What springs from earth dissolves to earth again, and heaven-born things fly to their native seat.
Whatsoever that be within us that feels, thinks, desires, and animates, is something celestial, divine, and, consequently, imperishable.
Nothing short of an eternity could enable men to imagine, think, and feel, and to express all they have imagined, thought and felt.—Immortality, which is the spiritual desire, is the intellectual necessity.
On the imagination God sometimes paints, by dream and symbol, the likeness of things to come.—What the foolish-wise call fanaticism, belongs to the same part of us as hope.—Each is the yearning of the soul for the great "Beyond," which attests our immortality.
We are born for a higher destiny than that of earth.—There is a realm where the rainbow never fades, where the stars will be spread out before us like islands that slumber on the ocean, and where the beings that pass before us like shadows, will stay in our presence forever.
Man only of all earthly creatures, asks, "Can the dead die forever?"—and the instinct that urges the question is God's answer to man, for no instinct is given in vain.
I feel my immortality o'ersweep all pains, all tears, all time, all fears; and peal, like the eternal thunders of the deep, into my ears this truth—thou livest forever!
Immortality is the glorious discovery of Christianity.
When I consider the wonderful activity of the mind, so great a memory of what is past, and such a capacity of penetrating into the future; when I behold such a number of arts and sciences, and such a multitude of discoveries thence arising, I believe and am firmly persuaded that a nature which contains so many things within itself cannot but be immortal.
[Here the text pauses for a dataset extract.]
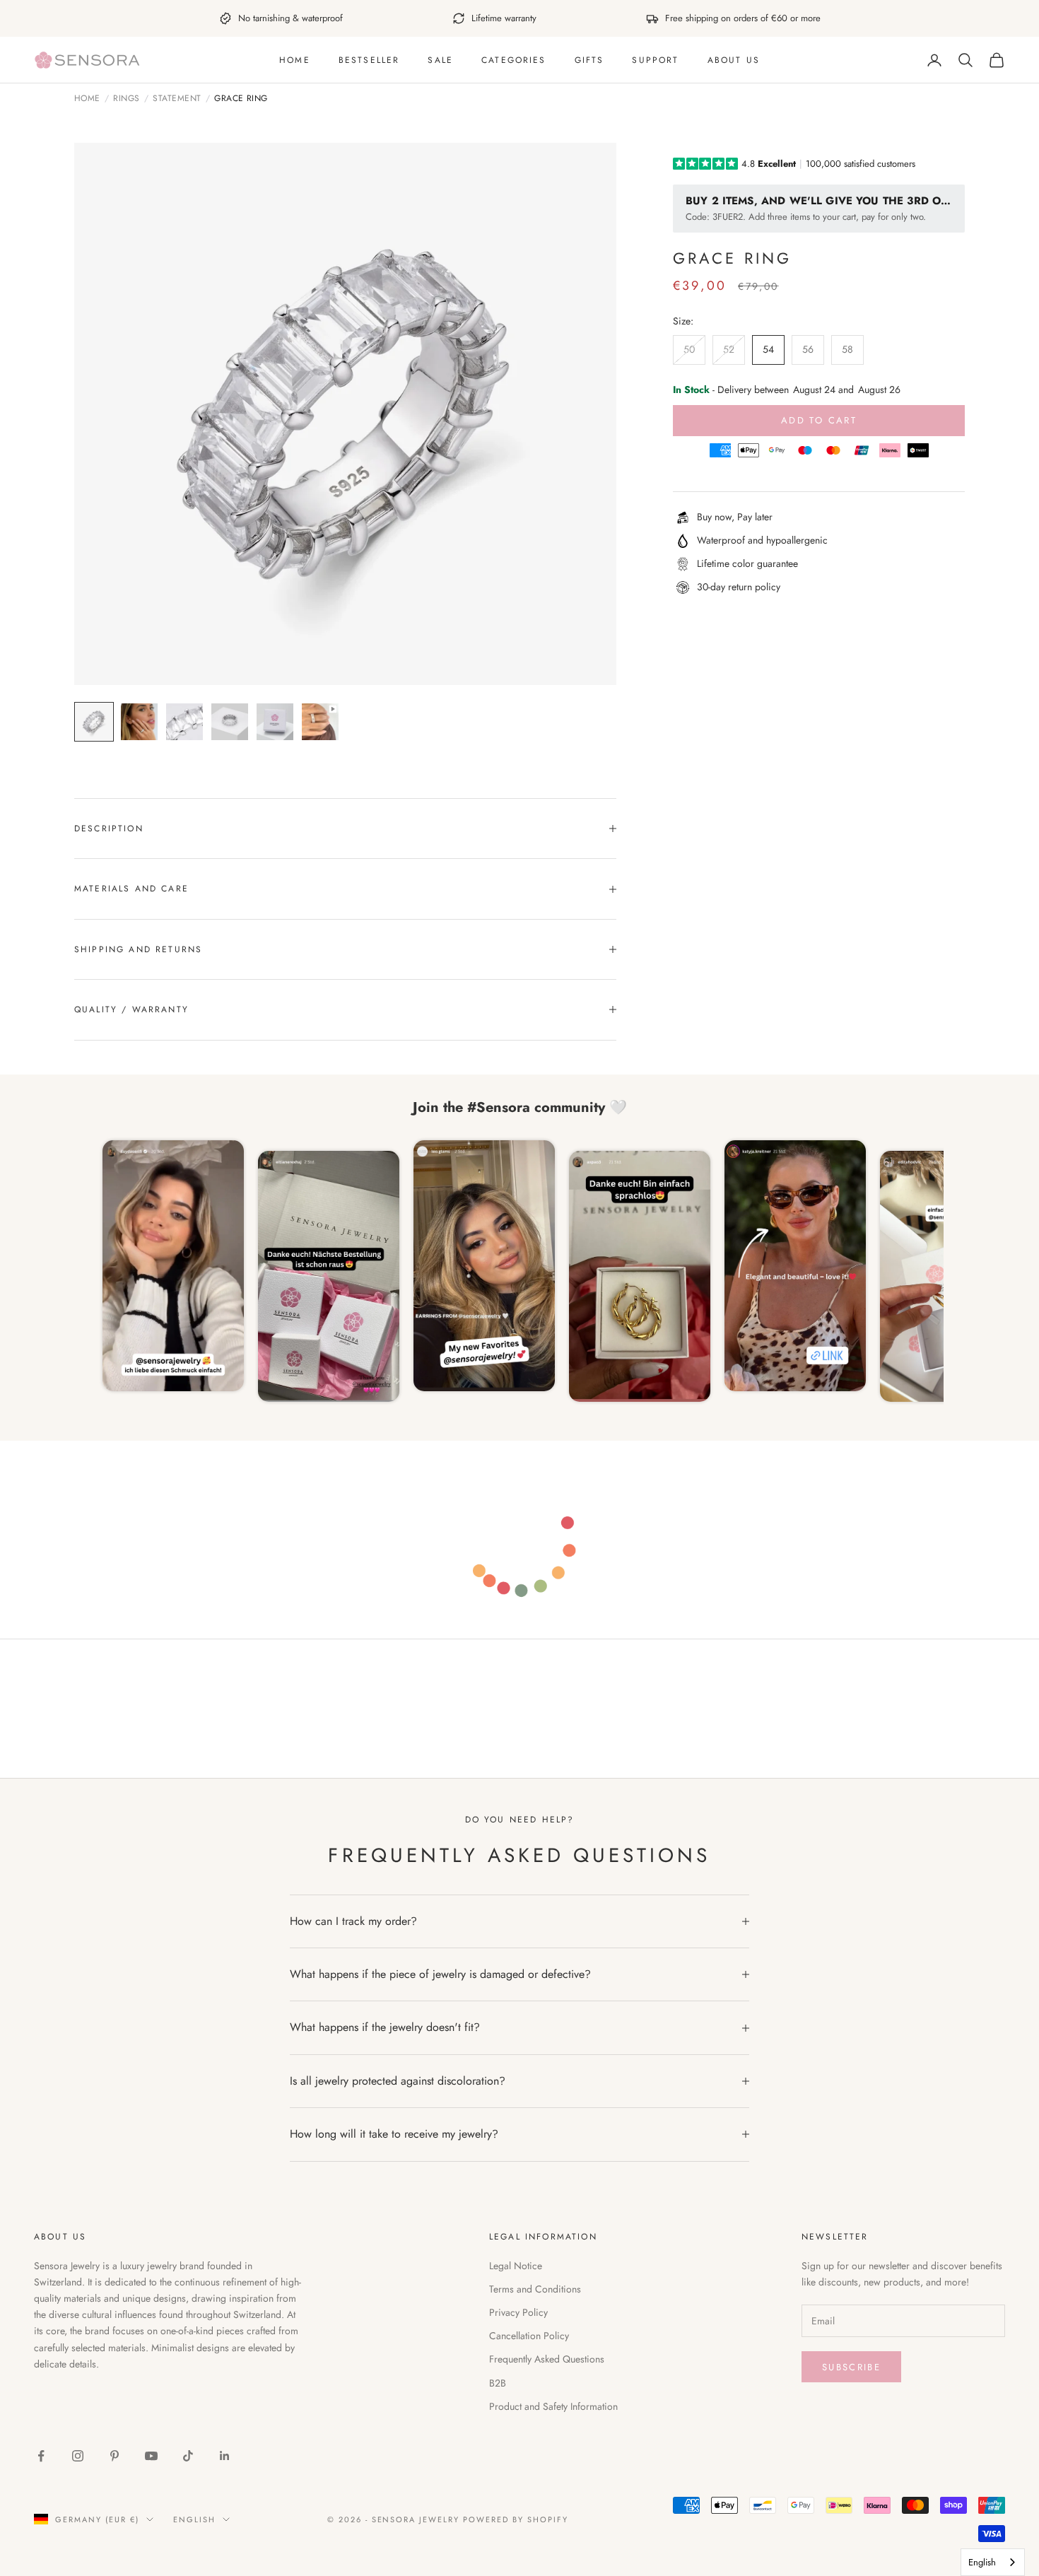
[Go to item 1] (94, 722)
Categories (513, 60)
A voice within us speaks that startling word, "Man, thou shaft never die!" Celestial voices hymn to our souls; according harps, by angel fingers touched, do sound forth still the song of great immortality.
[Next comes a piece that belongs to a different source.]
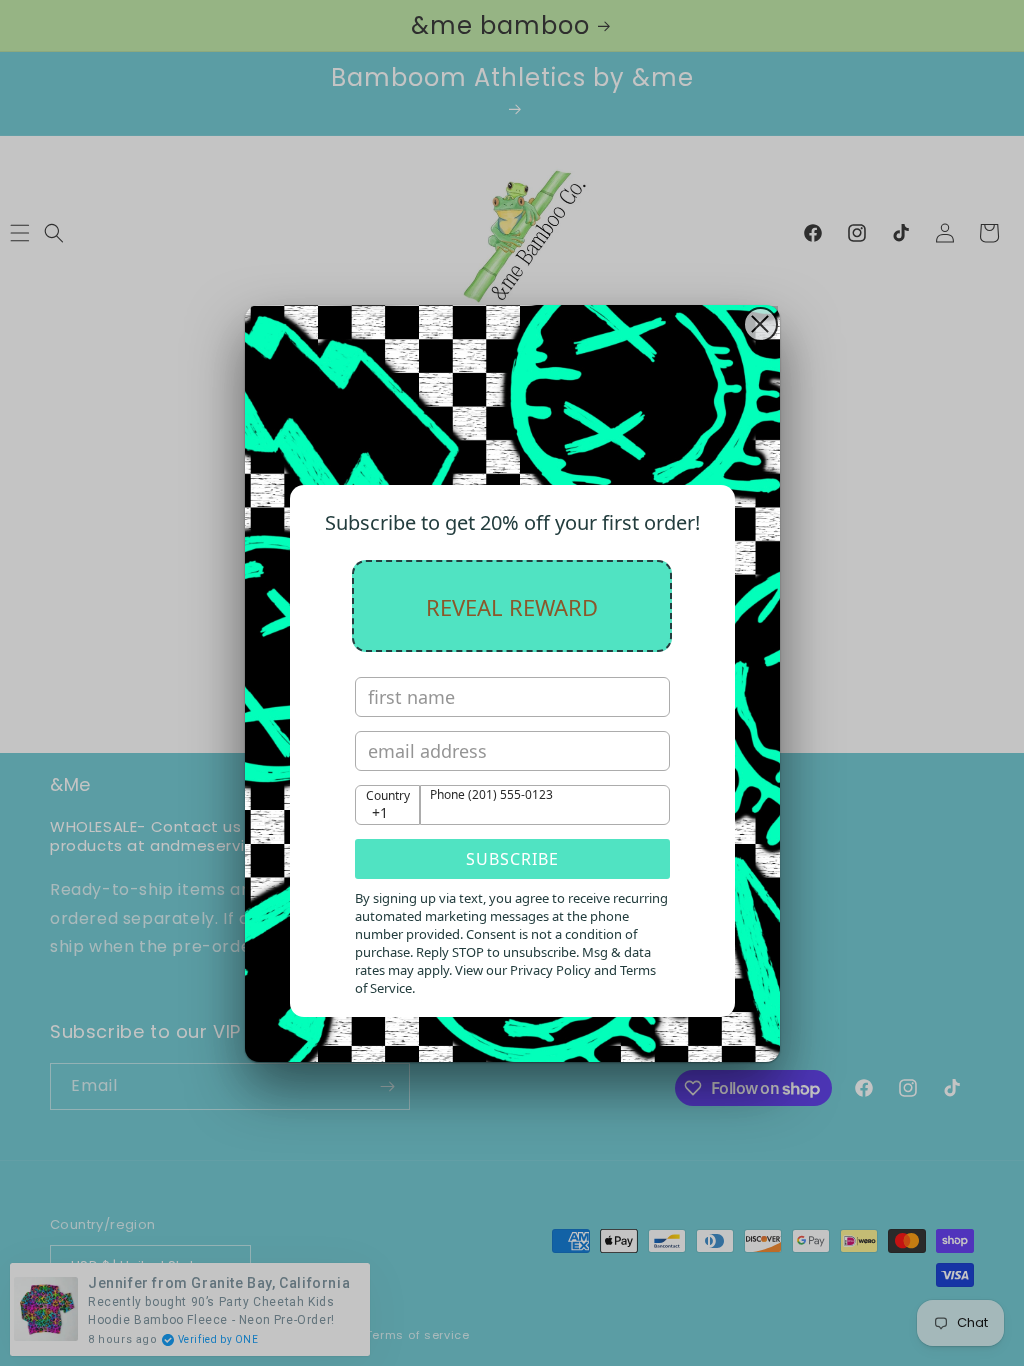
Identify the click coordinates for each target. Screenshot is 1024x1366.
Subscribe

The old, old fashion—death! Oh, thank God, all who see it, for that older fashion yet—of immortality!
One short sleep past, we wake eternally, and death shall be no more.
The thought of being nothing after death is a burden insupportable to a virtuous man; we naturally aim at happiness, and cannot bear to have it confined to our present being.
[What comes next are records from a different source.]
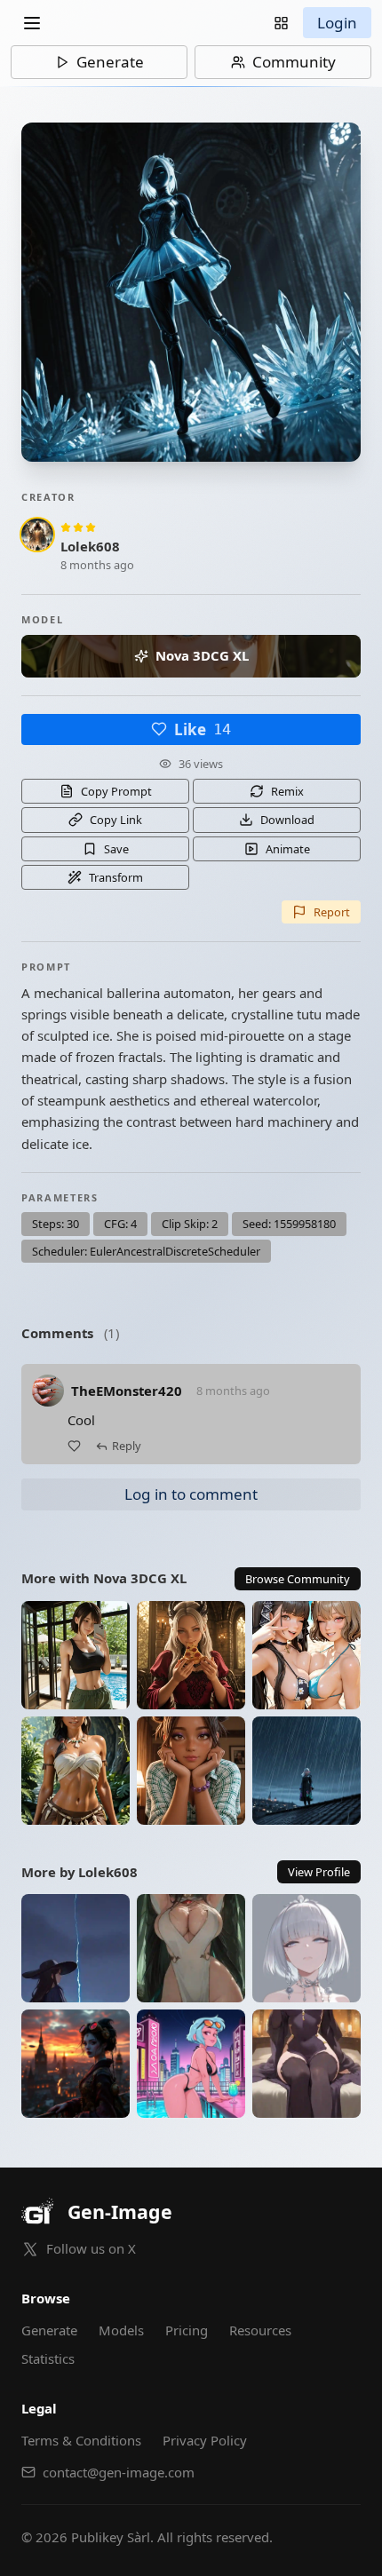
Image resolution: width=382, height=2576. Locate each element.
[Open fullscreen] (191, 292)
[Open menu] (32, 23)
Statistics (48, 2358)
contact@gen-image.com (119, 2472)
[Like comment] (74, 1446)
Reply (126, 1446)
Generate (110, 62)
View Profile (319, 1872)
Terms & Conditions (81, 2440)
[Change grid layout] (281, 23)
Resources (260, 2330)
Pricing (186, 2330)
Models (121, 2330)
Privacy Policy (205, 2440)
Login (337, 22)
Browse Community (297, 1579)
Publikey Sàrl (110, 2537)
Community (294, 62)
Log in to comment (191, 1494)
Our dissatisfaction with any other solution is the blazing evidence of immortality.
We are much better believers in immortality than we can give grounds for.—The real evidence is too subtle, or is higher than we can write down in propositions.
As often as I hear of some undeserved wretchedness, my thoughts rest on that world where all will be made straight, and where the labors of sorrow will end in joy.
Those who live in the Lord never see each other for the last time.
Those who hope for no other life are dead even for this.
For the great hereafter I trust in the infinite love of God as expressed in the life and death of our Lord and Saviour Jesus Christ.
Most of those who deny the immortality of the soul, only maintain this opinion because they wish it. But in the height of their sinful pleasures, the truth which stares them in the face, begins on earth that punishment, to the fullness of which they are doomed hereafter.
How gloomy would be the mansions of the dead to him who did, not know that he should never die; that what now acts, shall continue its agency, and what now thinks, shall think on forever.
The seed dies into a new life, and so does man.
We do not believe in immortality because we have proved it, but, we forever try to prove it because we believe it.
The belief of a future state is a troublesome check on human passions, and one can never make libertines tranquil and resolute without having first made them unbelievers.
The spirit of man, which God inspired, cannot together perish with this corporeal clod.
Without a belief in personal immortality religion is like an arch resting on one pillar, or like a bridge ending in an abyss.
The dust goes to its place, and man to his own.—It is then I feel my immortality.—I look through the grave into heaven.—I ask no miracle, no proof, no reasoning, for me.—I ask no risen dust to teach me immortality.—I am conscious of eternal life.
Every natural longing has its natural satisfaction.—If we thirst, God has created liquids to gratify thirst.—If we are susceptible of attachment, there are beings to gratify our love.—If we thirst for life and love eternal, it is likely that there are an eternal life and an eternal love to satisfy that craving.
Not all the subtilties of metaphysics can make me doubt a moment of the immortality of the soul, and of a beneficent providence. I feel it, I believe it, I desire it, I hope it, and will defend it to my last breath.
Immortality is the greatness of our being; the scene for attaining the fullness and perfection of our existence.
All men's souls are immortal, but the souls of the righteous are both immortal and divine.
The creator made us to be the image of his own eternity, and in the desire for immortality we feel we have sure proof of our capacity for it.
Faith in the hereafter is as necessary for the intellectual, as for the moral character; and to the man of letters, as well as the Christian, the present forms but the slightest portion of his existence.
The date of human life is too short to recompense the cares which attend the most private condition; therefore it is that our souls are made, as it were, too big for it, and extend themselves in the prospect of a longer existence.
How happens it that the pure and holy have such firm confidence in the immortality of the soul? Do they not by a deeper instinct or intuition, recognize their spirituality, and feel that they belong more to spirit than to flesh—more to eternity than to time?
The belief that we shall never die is the foundation of our dying well.
The monuments of the nations are all protests against nothingness after death; so are statues and inscriptions; so is history.
A man really looking onward to an immortal life, on whatever grounds, exhibits to us the human soul in an ennobled attitude.
Seems it strange that thou shouldst live forever? Is it less strange that thou shouldst live at all?—This is a miracle; and that no more.
Can it be? matter immortal? and shall spirit die? above the nobler, shall less nobler rise? shall man alone, for whom all else revives, no resurrection know? shall man alone, imperial man! be sown in barren ground, less privileged than grain, on which he feeds?
It is immortality, and that alone, which amid life's pains, abasements, the soul can comfort, elevate, and fill.